Of course, Alaska had the benefit of isolation and wide-open spaces. But officials had also developed a containment effort unlike any other in the country, doing more testing than almost every other state and then tracking every person who came back positive with an army of contact tracers, following up with daily phone calls for those infected and all their close contacts.
It paid off: Even with the extensive search for possible infections, Alaska was recording some of the fewest coronavirus cases per capita in the nation.
Now, as temperatures begin dipping back below freezing and sunset arrives with dinner, the state’s social gatherings, recreational activities and restaurant seating have started moving back indoors — and the virus has seized new opportunities. With new case clusters emerging throughout the state, the acclaimed contact tracing system has grown strained.
At a time when cases across the United States are rising and people are growing fatigued by months of restrictions, Alaska’s struggles provide an early warning that winter could bring the most devastating phase of the pandemic.
“We’ve been markedly concerned about what the fall and winter will look like, and I think it’s playing out that it’s highly concerning,” said Dr. Anne Zink, Alaska’s chief medical officer.
On Friday, the weekly case average in Alaska reached its highest point of the year. The percentage of people testing positive has doubled in recent weeks. In parts of the state, tribal villages have been forced into lockdown.

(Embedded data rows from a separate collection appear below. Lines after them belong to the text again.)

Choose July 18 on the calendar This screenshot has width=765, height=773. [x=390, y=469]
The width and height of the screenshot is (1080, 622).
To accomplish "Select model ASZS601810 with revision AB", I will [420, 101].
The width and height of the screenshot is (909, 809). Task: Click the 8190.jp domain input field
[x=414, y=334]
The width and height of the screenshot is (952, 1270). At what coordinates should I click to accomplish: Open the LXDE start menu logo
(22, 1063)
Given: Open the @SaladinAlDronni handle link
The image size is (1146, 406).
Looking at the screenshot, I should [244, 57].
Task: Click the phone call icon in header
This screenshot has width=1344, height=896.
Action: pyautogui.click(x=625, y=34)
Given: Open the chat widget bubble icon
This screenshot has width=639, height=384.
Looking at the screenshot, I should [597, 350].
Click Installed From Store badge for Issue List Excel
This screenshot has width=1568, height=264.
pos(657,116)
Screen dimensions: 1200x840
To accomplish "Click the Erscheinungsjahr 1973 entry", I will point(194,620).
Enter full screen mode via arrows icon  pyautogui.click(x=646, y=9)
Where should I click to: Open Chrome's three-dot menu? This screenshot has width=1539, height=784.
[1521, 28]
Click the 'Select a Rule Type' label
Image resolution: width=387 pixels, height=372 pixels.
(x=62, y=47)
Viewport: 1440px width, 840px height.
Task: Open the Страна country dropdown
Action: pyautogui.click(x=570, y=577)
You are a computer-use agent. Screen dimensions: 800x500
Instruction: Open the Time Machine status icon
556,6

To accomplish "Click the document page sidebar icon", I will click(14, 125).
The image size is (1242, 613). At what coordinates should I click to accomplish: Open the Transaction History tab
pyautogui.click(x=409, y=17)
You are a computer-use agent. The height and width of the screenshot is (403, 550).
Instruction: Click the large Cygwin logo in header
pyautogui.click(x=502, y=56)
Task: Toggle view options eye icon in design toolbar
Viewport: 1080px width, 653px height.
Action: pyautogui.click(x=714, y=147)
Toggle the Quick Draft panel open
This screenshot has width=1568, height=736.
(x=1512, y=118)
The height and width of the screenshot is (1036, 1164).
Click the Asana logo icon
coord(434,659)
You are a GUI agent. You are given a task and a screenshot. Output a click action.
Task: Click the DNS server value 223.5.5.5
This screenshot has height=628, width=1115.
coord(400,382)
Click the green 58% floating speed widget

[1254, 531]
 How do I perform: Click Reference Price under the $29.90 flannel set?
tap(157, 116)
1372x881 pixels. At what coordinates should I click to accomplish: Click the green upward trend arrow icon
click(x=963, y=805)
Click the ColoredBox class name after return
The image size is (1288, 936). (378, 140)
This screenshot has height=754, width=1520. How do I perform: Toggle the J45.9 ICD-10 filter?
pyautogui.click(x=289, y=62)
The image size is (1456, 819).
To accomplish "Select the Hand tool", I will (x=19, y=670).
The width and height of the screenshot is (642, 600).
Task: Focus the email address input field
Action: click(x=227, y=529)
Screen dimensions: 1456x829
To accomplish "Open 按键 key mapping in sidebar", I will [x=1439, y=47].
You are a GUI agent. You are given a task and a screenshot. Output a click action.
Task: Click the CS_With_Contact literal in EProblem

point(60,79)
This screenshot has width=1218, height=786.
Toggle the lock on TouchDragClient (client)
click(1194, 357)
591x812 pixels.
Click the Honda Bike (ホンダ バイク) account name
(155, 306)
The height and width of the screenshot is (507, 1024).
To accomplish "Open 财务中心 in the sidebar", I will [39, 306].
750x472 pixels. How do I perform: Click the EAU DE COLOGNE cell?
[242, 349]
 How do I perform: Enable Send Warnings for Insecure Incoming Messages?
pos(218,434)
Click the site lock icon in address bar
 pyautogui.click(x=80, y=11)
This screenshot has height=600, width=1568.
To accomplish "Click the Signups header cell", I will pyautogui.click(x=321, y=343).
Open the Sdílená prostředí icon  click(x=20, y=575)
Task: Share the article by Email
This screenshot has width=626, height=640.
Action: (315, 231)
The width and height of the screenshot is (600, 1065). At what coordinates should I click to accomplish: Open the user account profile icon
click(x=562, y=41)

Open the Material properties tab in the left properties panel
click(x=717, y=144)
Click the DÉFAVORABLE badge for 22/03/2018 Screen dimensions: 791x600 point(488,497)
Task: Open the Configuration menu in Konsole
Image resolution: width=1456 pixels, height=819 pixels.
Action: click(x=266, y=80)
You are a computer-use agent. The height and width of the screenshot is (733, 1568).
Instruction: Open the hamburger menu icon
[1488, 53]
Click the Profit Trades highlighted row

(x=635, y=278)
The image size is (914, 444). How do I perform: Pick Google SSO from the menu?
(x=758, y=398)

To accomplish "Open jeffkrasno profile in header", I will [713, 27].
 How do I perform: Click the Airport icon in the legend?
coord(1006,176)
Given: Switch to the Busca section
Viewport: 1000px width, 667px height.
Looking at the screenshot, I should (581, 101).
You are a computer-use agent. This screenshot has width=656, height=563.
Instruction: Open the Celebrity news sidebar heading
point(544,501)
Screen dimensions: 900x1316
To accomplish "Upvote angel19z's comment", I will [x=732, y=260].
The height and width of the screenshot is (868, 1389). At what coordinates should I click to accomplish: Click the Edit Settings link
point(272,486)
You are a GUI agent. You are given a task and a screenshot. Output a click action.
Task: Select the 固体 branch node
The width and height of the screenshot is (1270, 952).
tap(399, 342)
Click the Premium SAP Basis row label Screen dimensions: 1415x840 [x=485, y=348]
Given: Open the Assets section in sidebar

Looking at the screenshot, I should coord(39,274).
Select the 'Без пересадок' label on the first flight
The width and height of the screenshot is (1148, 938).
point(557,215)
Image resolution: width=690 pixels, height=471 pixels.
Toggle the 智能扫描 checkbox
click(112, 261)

Across the country, cases have been surging toward new highs since the onset of fall, with more than 59,000 new cases identified on Tuesday. At least 12 states have added more cases in the past week than in any other seven-day stretch — many of them northern states such as the Dakotas, Wisconsin and Illinois.
Along with cold-season gatherings moving into more confined spaces, there is evidence that the coronavirus is more virulent in colder weather and lower relative humidities. Dr. Mohammad Sajadi, who studies infectious diseases at the University of Maryland, was among the researchers who examined global trends in the early part of the pandemic and saw a weather correlation.